Odeon

On 18 April 1941 Nathan L. Nathanson, a businessman who had started the Famous Players Canada Corporation in 1920, founded the Canadian Odeon Theatres chain, hoping to take over control of the Canadian market from his former American business associates. His son Paul Nathanson was officially in charge of the new company. After the death of Nathanson Sr. in 1943, however, the chain was taken over by British Odeon, itself controlled by the Rank Organisation, the largest film company in Britain. Initially, Odeon was active primarily in English Canada, where it quickly took over many important movie theatres.

Odeon entered the Quebec market in 1945, when it purchased a circuit of seven small movie theatres in Montreal and another in Saint-Jérôme. The company continued to expand in Quebec until the arrival of television in 1952, acquiring in particular the Dauphin and Frontenac theatres in Quebec City and the Capitol in Saint-Jean.

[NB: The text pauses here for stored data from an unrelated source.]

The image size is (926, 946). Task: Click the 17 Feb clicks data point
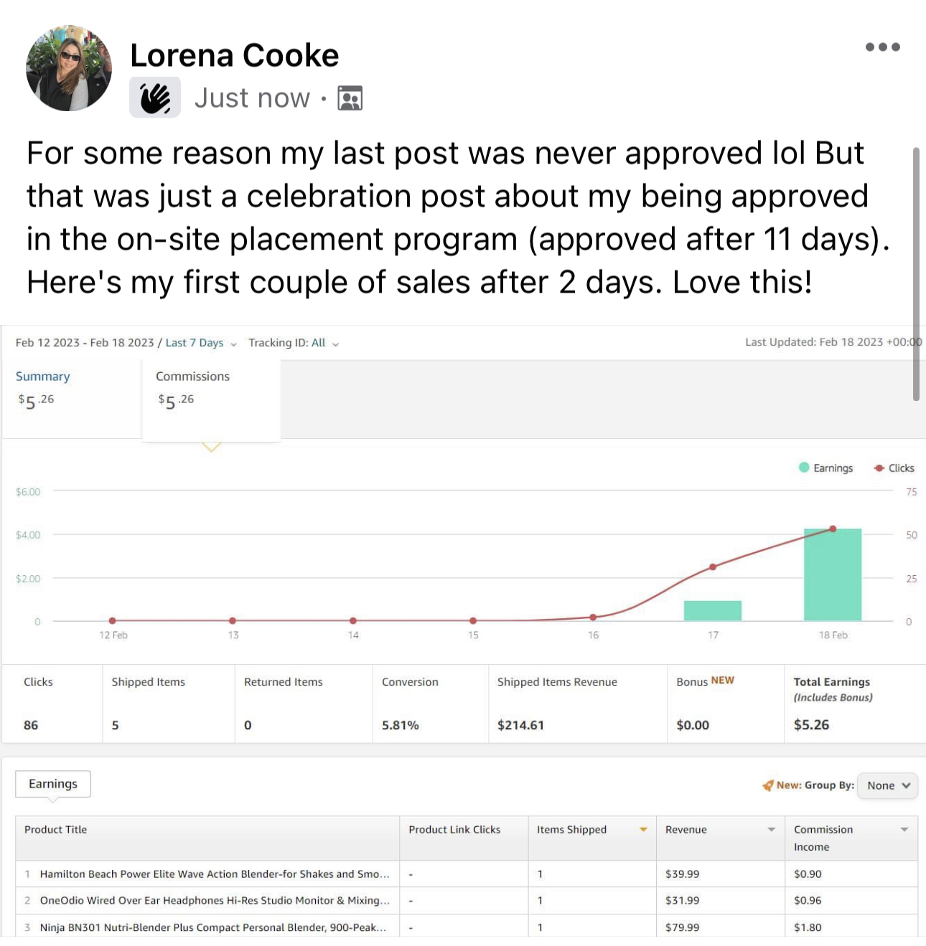click(x=713, y=567)
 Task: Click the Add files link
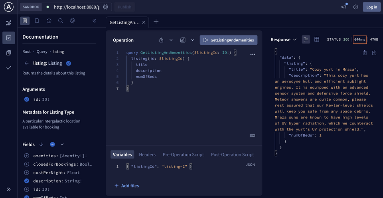(x=127, y=186)
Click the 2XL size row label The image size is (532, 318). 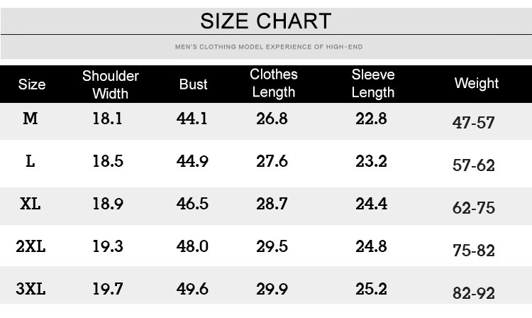[x=31, y=246]
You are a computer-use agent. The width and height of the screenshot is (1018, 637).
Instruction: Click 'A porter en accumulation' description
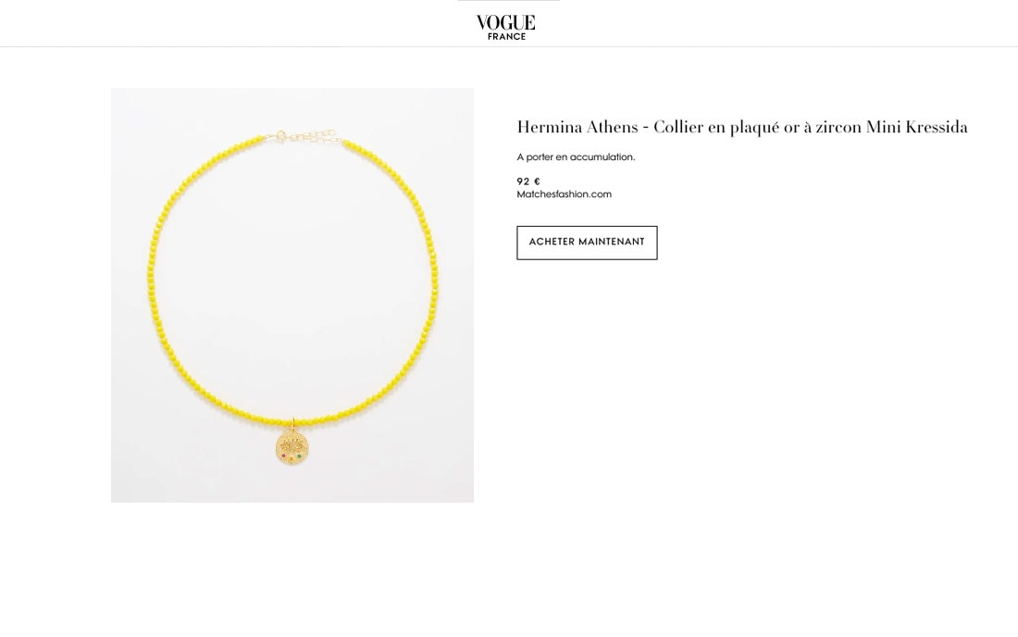576,157
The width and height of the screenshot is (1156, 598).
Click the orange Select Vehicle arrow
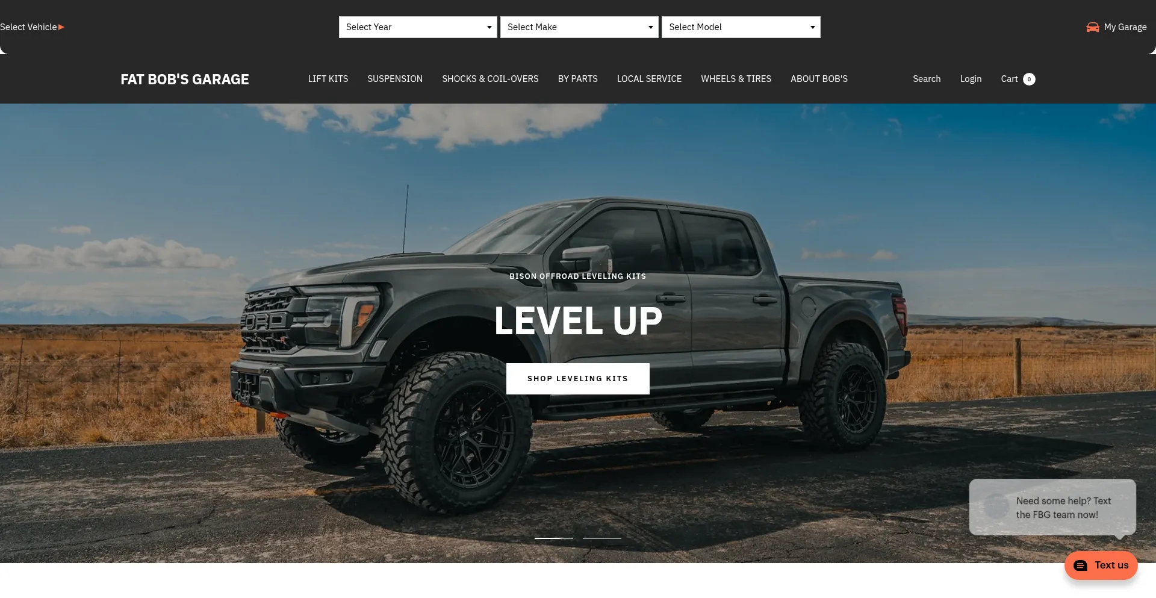(61, 27)
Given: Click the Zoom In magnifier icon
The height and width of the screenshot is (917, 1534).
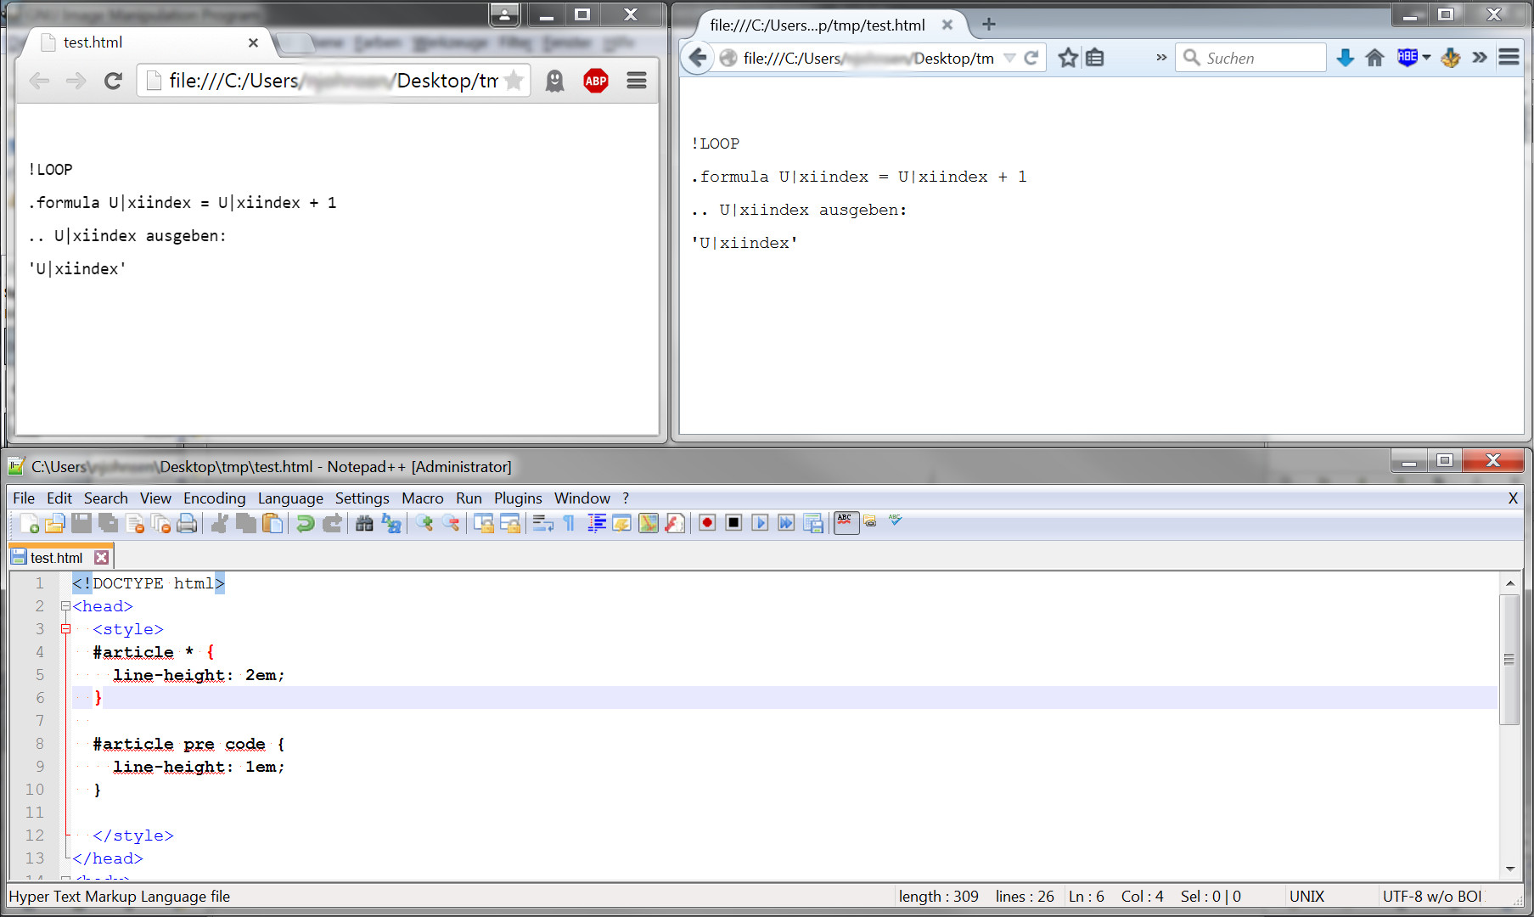Looking at the screenshot, I should (x=424, y=524).
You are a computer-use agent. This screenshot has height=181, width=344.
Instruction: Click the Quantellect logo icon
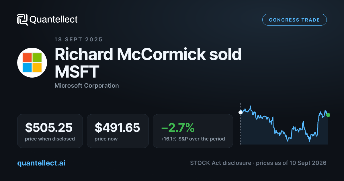[x=22, y=20]
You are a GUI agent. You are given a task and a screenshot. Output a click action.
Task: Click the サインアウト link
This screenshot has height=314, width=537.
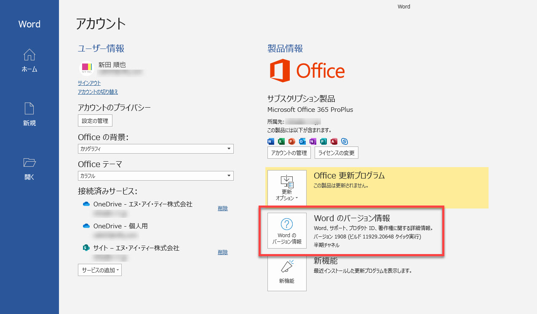pos(89,83)
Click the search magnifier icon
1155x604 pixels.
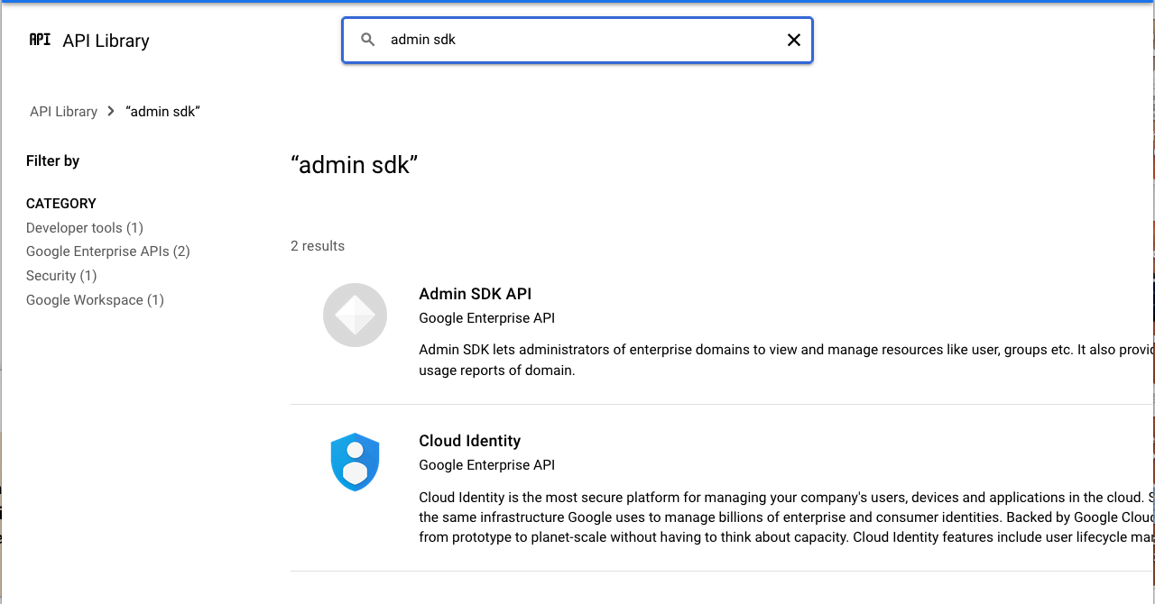pos(368,40)

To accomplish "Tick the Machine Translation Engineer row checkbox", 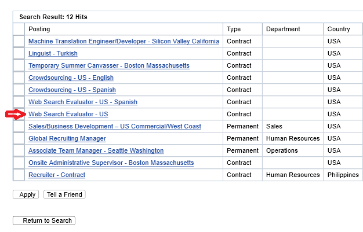I will pyautogui.click(x=19, y=42).
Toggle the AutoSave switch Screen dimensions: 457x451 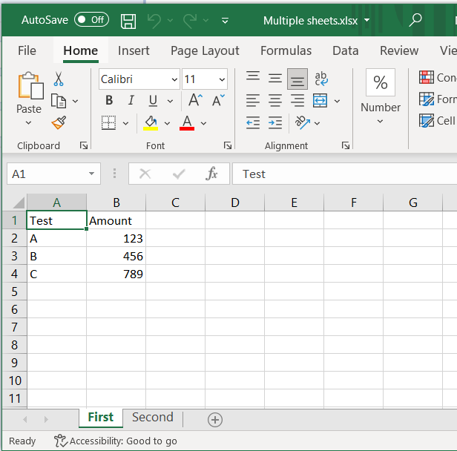91,20
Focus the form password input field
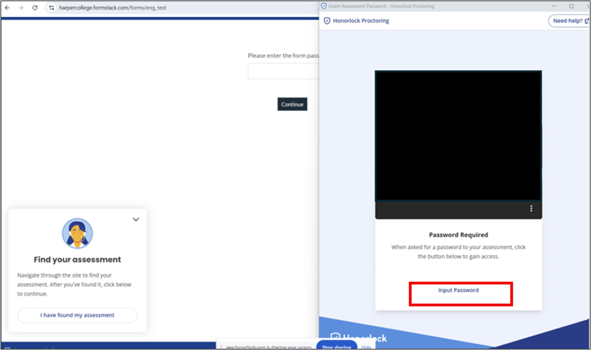The height and width of the screenshot is (350, 591). coord(283,71)
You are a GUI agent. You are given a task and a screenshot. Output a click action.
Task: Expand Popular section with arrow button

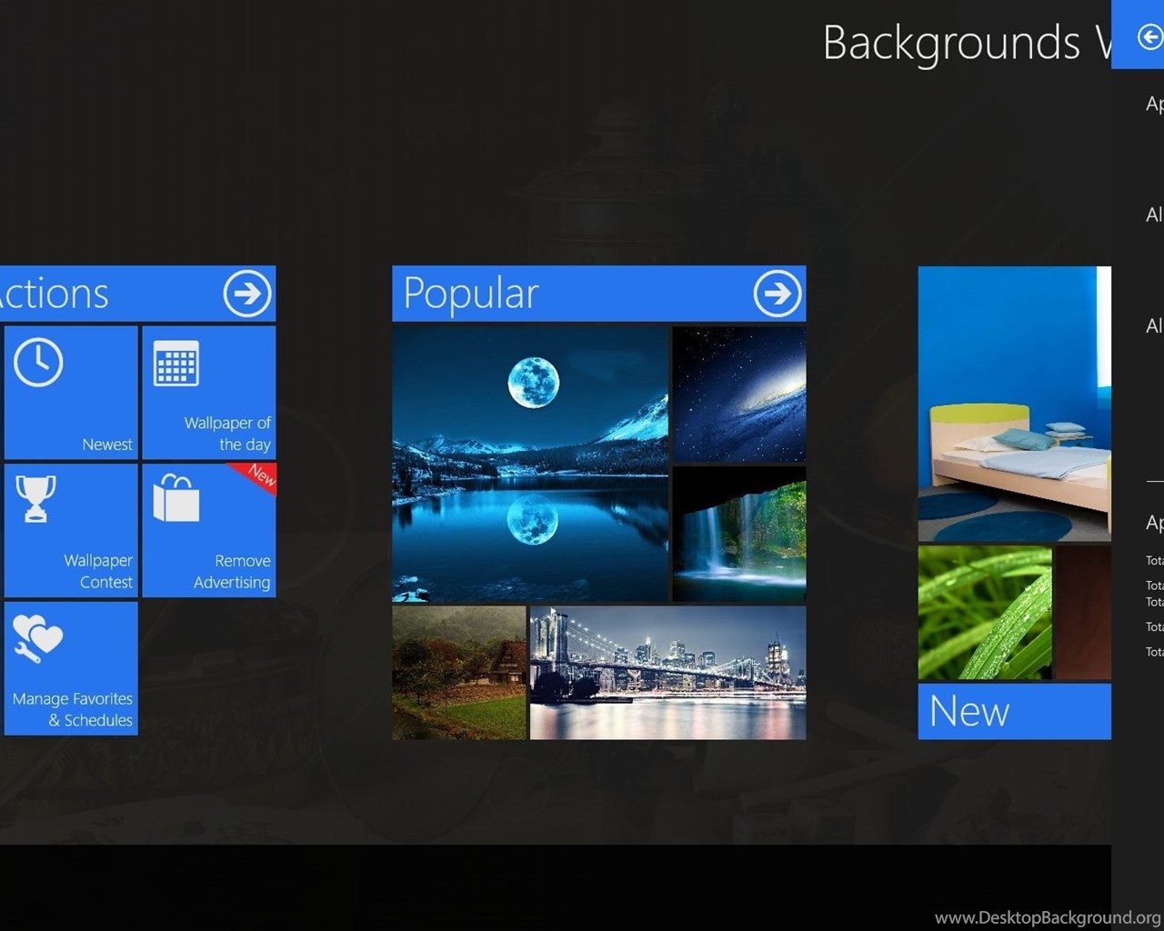click(x=777, y=294)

Odeon tried to develop French-speaking audiences by building modern new movie theatres in Montreal’s north and east ends. It built the Crémazie theatre on St-Denis Street in 1947 and the Mercier and the Champlain (the latter was its most prestigious theatre in Quebec) on Ste. Catherine Street East in 1948. The company’s Quebec manager, Jacques J. Martin, established these theatres through programs often made up of American films dubbed into French. Odeon did not have access to first-run American films in English, which Famous Players and United Amusement, run by George Ganetakos, continued to reserve for themselves. American distributors discovered a feature of the local market: French-speaking viewers would go to see films in French that they had seen initially in English without understanding them completely.

In 1977 Garth Drabinsky and Nat Taylor purchased the Odeon chain, which became Cineplex Odeon Canada. The company came full circle in 2005, when Cineplex Odeon and Famous Players merged.